*** INFORMATION SUPPLIED
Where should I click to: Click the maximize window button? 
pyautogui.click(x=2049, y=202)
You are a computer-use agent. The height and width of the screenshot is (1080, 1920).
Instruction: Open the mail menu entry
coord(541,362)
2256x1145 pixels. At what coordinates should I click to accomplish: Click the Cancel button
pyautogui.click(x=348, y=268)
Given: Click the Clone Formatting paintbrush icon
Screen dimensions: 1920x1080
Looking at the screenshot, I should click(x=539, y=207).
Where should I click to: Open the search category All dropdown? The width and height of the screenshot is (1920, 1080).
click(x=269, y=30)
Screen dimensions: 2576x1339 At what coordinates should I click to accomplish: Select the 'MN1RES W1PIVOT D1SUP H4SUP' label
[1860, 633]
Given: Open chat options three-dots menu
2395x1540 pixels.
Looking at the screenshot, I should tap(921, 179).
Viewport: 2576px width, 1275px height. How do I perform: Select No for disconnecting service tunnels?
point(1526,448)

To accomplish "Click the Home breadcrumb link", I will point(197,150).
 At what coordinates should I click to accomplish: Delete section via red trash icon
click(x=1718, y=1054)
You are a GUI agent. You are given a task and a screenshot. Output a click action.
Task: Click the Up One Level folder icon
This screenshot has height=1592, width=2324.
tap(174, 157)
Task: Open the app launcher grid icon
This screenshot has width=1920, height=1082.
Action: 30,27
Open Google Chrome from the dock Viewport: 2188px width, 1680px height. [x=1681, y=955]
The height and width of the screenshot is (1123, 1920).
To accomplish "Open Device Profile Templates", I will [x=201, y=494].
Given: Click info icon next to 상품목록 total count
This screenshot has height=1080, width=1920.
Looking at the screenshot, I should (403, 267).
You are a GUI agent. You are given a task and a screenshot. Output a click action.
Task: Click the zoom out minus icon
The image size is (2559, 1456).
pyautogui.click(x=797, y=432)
******
WORK ITEM →
Go through the records above and count the lines with the word "will" in them. Answer with the number only.

ANSWER FOR THE TASK →
2